Johns Hopkins University has filed a lawsuit in federal court to keep the U.S. Immigration and Customs Enforcement (ICE) from taking visas from international students and kicking them out of the United States if they cannot take in-person courses for the fall semester, according to the Baltimore Sun.
ICE announced Monday that international students would have to leave the United States or transfer to another institution if they weren't enrolled in in-person classes for the upcoming fall semester.
The university claims the new ICE policy "completely upended" its plans to open this fall since the school has close to 5,000 international students enrolled.
Harvard University and the Massachusetts Institute of Technology filed a lawsuit Wednesday to keep ICE agents from enforcing the policy. Both schools are only offering online classes this fall.
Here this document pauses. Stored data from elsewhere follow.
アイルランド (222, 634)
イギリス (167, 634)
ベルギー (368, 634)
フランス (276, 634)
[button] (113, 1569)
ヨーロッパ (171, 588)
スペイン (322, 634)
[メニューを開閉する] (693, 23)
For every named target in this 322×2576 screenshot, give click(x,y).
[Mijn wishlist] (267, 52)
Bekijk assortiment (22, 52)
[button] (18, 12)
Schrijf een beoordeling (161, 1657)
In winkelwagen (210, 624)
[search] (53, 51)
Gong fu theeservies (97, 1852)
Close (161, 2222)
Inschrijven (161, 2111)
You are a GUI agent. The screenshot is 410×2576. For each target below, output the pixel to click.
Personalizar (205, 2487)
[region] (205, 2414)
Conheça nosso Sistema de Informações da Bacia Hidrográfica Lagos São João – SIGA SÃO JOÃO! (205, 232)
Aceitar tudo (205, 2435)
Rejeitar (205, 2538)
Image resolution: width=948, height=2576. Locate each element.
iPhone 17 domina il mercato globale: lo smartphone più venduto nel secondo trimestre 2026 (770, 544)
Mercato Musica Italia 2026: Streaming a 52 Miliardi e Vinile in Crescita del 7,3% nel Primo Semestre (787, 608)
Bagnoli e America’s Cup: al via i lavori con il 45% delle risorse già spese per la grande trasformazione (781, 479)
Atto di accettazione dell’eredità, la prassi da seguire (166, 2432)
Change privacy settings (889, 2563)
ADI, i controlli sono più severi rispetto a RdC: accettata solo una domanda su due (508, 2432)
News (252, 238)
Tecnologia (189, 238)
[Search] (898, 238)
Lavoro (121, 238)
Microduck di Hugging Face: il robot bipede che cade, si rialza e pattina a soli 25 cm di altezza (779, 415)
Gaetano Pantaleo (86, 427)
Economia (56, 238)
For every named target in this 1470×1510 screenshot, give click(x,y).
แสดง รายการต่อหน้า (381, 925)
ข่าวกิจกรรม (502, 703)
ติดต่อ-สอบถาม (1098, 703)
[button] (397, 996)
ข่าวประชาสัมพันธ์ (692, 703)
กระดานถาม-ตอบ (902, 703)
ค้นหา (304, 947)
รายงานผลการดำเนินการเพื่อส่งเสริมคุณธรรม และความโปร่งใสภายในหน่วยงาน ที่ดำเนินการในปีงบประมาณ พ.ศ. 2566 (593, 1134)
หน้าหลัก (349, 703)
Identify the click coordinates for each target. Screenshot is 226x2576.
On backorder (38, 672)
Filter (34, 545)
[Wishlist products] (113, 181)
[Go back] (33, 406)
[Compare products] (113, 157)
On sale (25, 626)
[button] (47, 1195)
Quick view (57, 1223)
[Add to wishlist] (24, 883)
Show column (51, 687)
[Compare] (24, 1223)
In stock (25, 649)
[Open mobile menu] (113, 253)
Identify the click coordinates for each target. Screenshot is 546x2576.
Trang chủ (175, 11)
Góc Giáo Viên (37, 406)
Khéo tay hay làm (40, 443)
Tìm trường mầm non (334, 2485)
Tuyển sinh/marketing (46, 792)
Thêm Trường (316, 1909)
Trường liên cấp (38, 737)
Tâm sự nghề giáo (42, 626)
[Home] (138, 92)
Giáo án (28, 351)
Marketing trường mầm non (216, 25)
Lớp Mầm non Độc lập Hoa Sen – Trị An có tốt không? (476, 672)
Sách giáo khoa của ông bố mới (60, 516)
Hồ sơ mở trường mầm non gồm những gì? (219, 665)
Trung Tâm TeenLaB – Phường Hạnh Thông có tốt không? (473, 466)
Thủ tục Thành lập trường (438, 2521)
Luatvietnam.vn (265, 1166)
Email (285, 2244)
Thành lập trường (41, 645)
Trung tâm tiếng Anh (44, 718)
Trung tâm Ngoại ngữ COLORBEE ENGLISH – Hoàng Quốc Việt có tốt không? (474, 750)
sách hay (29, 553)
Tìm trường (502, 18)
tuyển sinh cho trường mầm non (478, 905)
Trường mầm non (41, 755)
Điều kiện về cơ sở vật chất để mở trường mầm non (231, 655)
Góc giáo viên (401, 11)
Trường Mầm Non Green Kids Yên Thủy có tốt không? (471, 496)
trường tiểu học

For the 2020 fall semester, many universities are offering either online-only classes this fall or a hybrid combination of both online and in-person classes.
But the ICE policy would prevent international students from staying in the United States, even with the hybrid curriculum.
Johns Hopkins plans to begin its semester with the hybrid in-person and online course approach, then move to online-only following the Thanksgiving vacation.
"The adverse consequences of this sudden displacement are devastating financially and personally," the school said, according to the complaint.
The U.S. State Department made an announcement Wednesday that may save international students whose schools only offer online classes from returning to their home countries for the fall. The agency plans to temporarily modify the ICE policy to provide "greater flexibility for nonimmigrant students to continue their education in the United States, while also allowing for proper social distancing on open and operating campuses across America."